● **GIVEN RECORDS**
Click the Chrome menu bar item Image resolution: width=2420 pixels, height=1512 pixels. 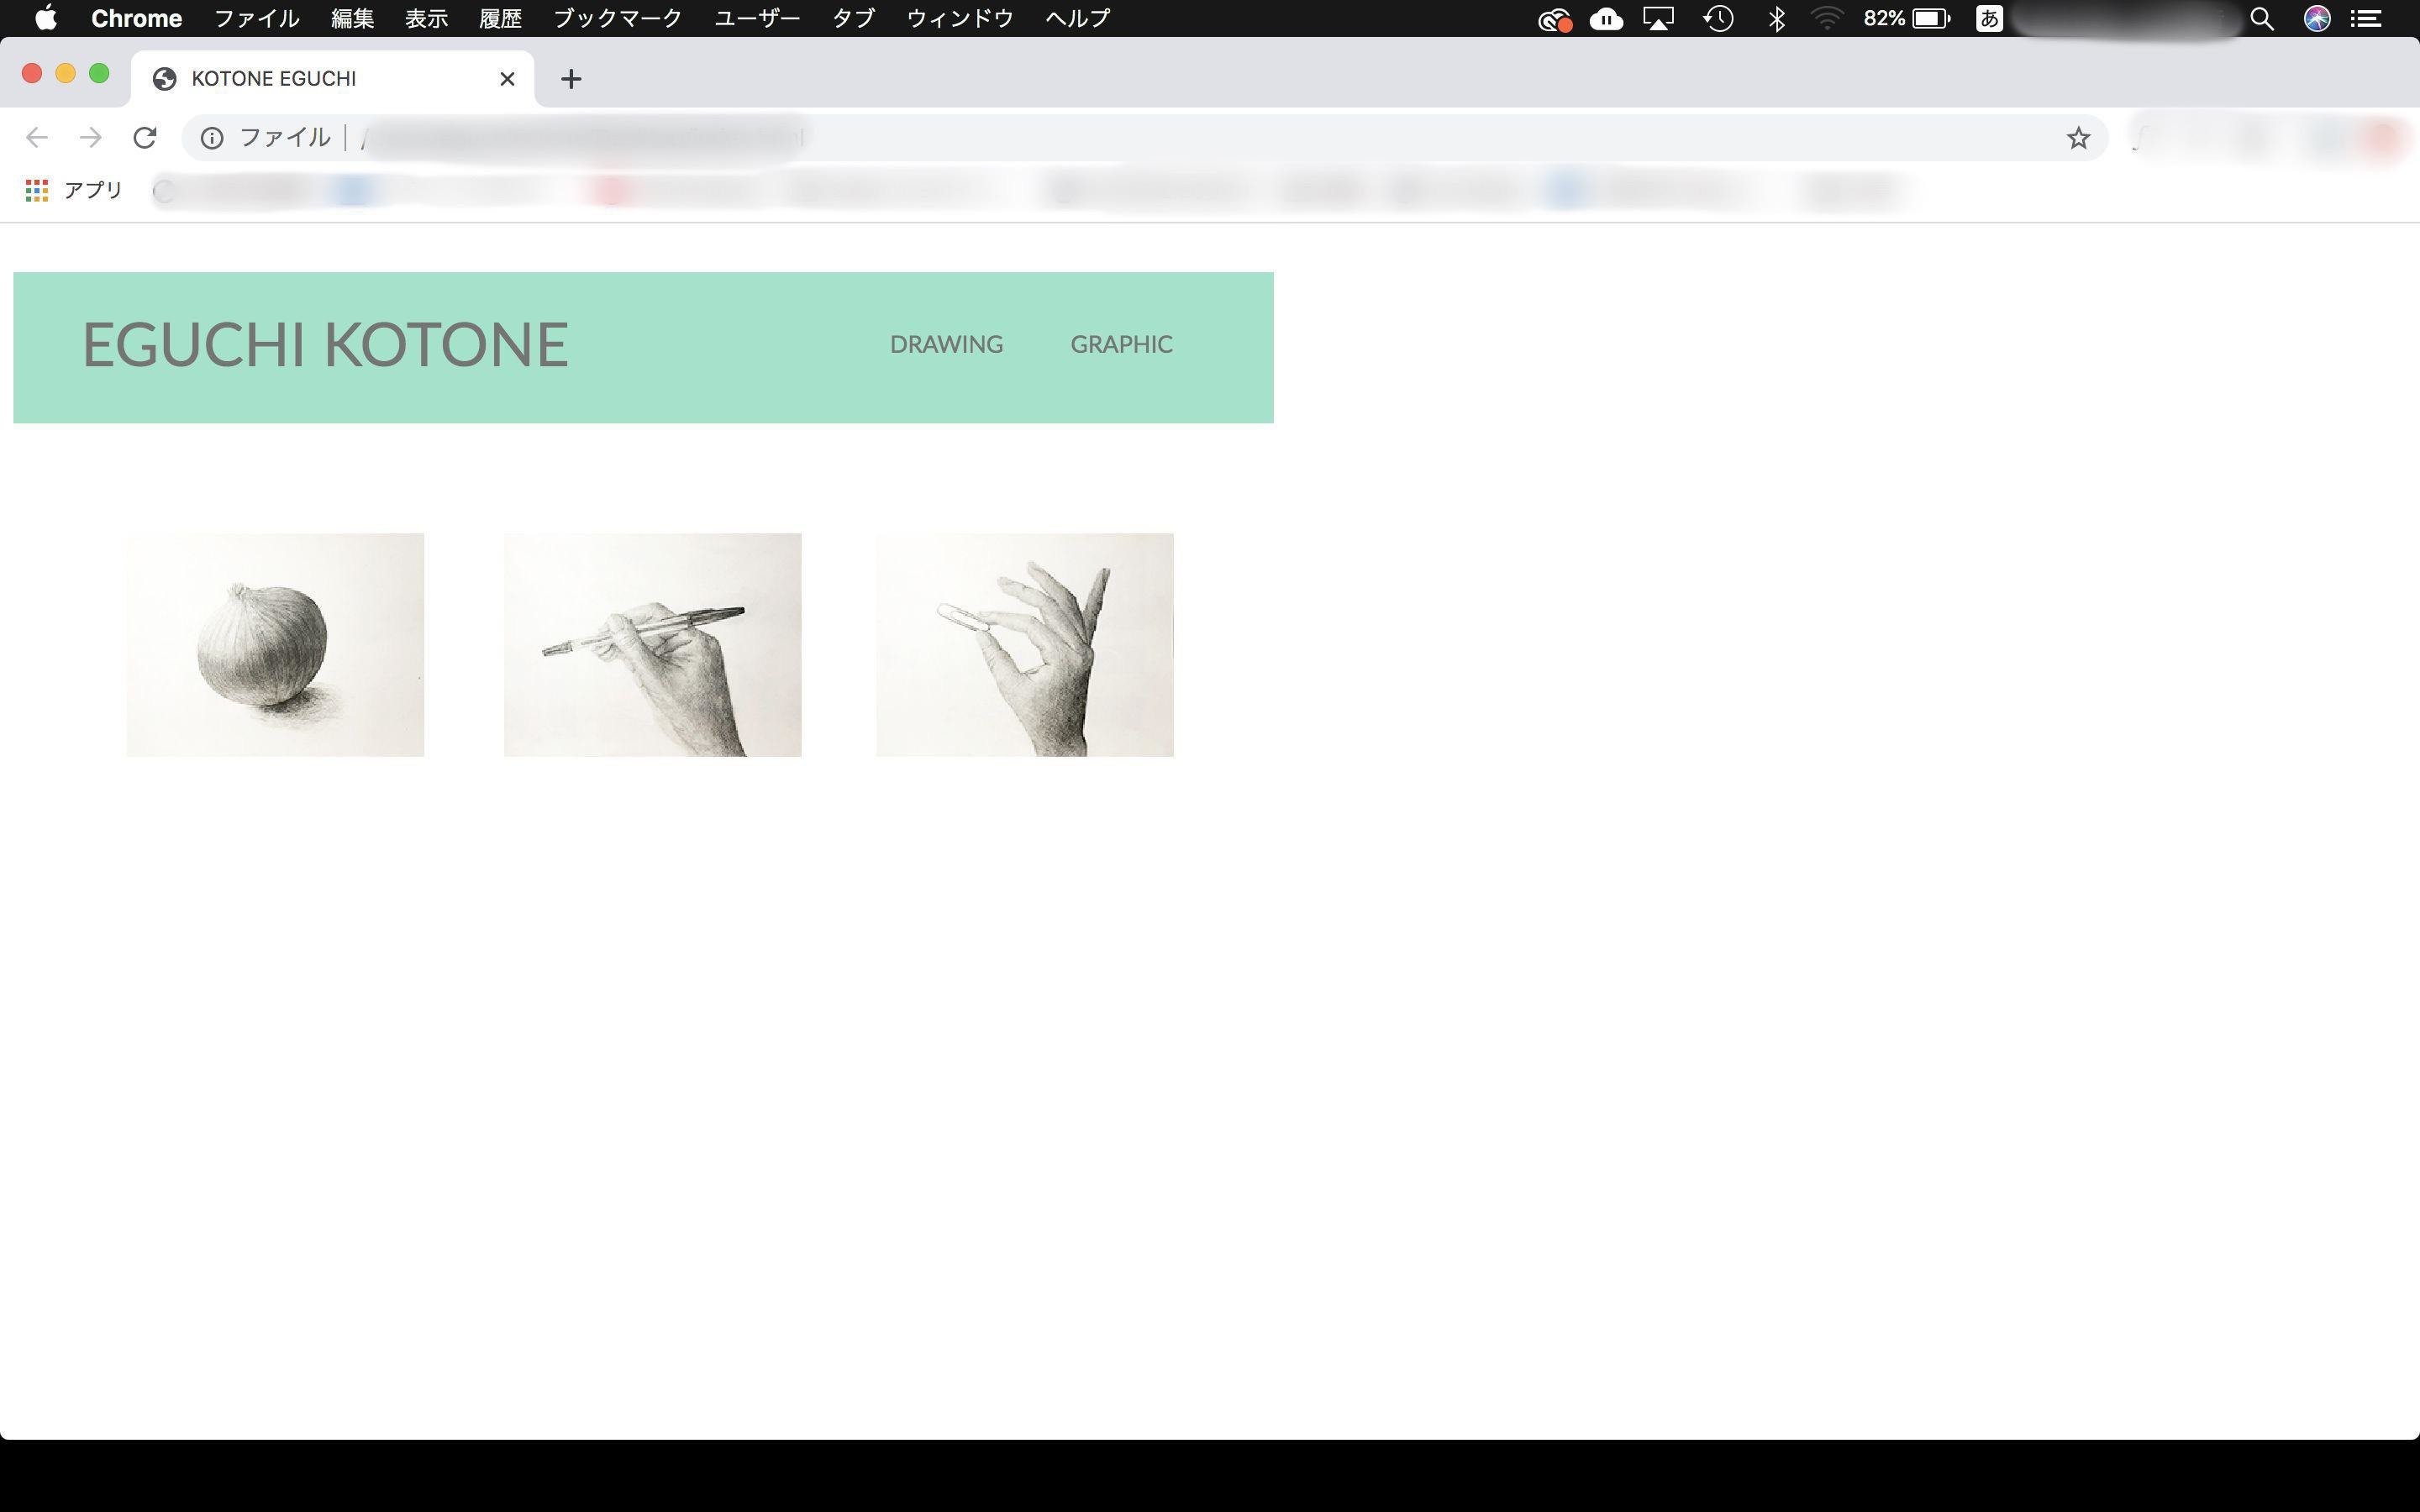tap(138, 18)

...

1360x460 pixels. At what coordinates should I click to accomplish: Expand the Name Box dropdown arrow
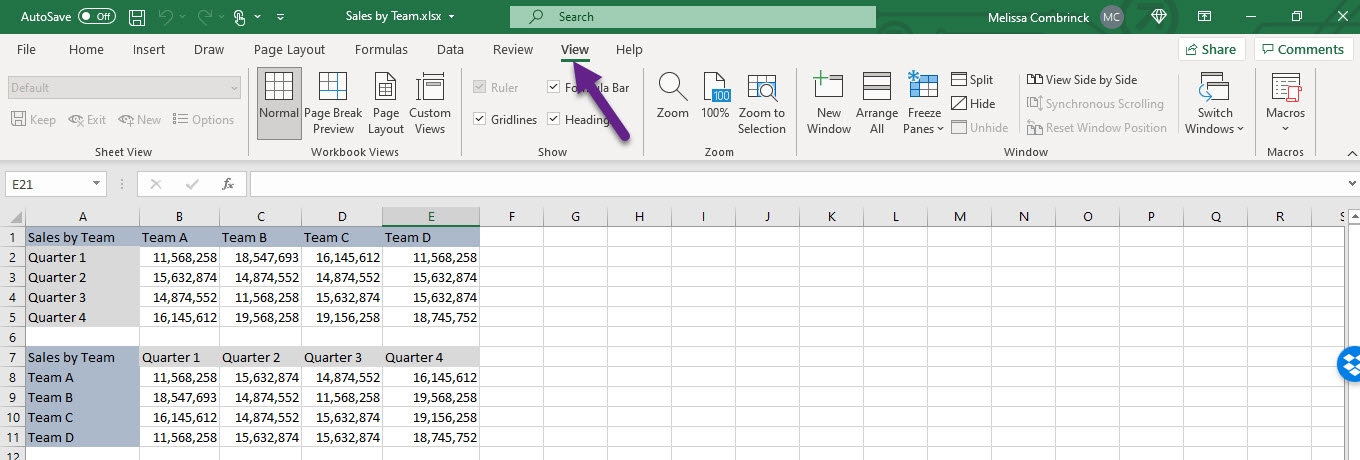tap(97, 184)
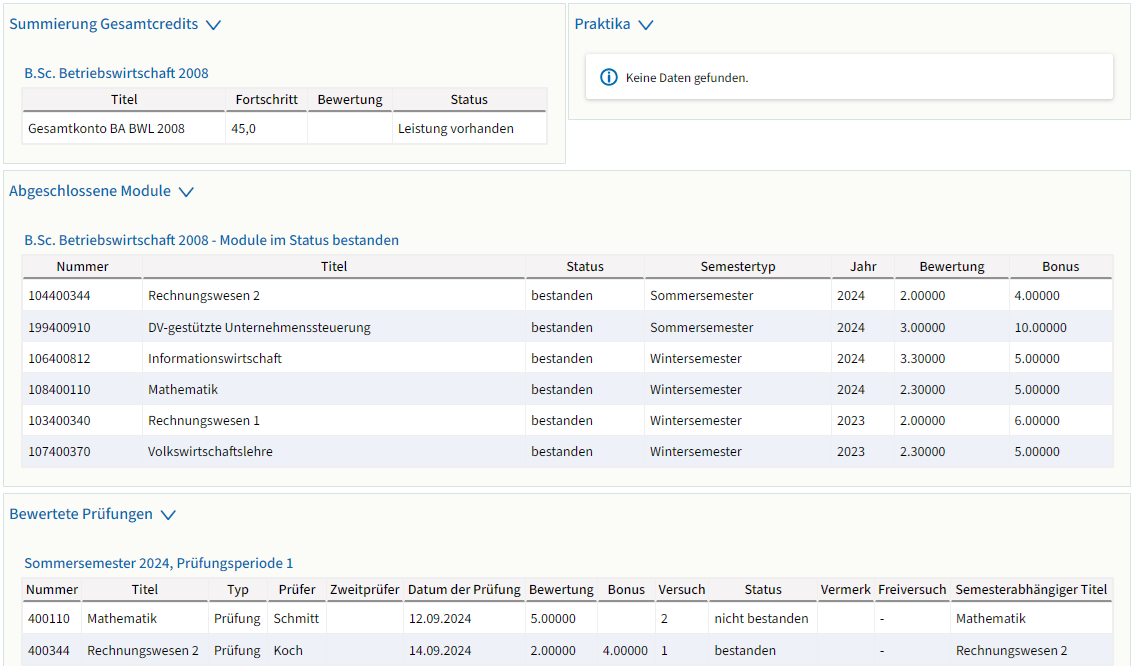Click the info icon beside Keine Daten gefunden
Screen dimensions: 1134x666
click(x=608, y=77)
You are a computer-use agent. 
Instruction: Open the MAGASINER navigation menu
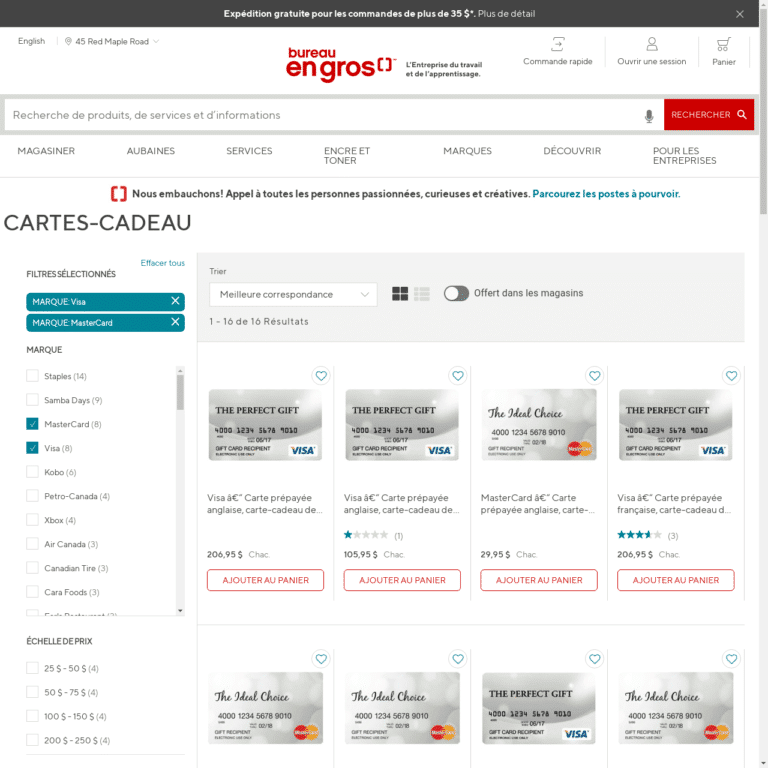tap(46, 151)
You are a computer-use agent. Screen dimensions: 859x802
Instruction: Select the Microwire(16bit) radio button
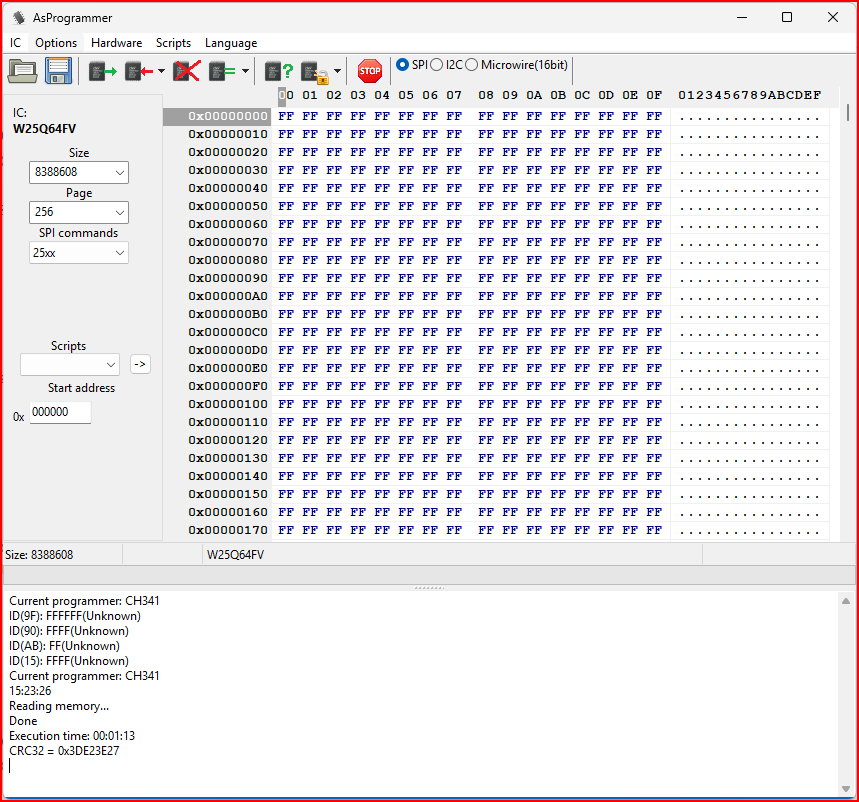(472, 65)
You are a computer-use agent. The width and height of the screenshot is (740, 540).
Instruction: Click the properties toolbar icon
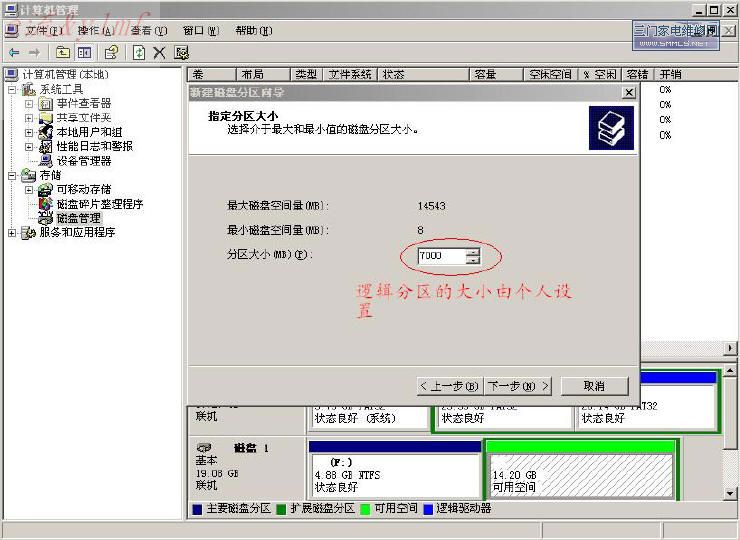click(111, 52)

==

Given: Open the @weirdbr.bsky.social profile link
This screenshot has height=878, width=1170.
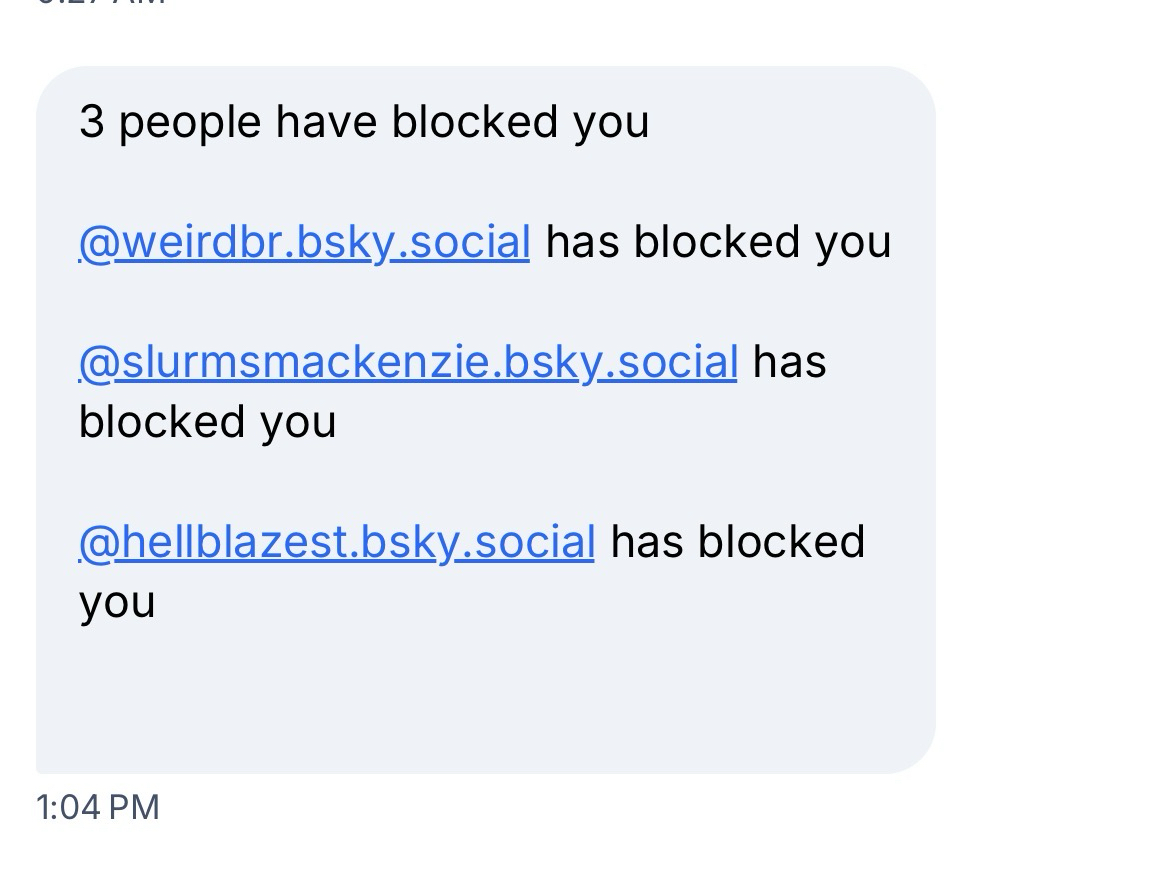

● **PROBLEM TO WORK ON**
Some lines above may hold the word "screenshot"; say how many do, giving nothing besides the number.

● **WRITTEN SOLUTION**
2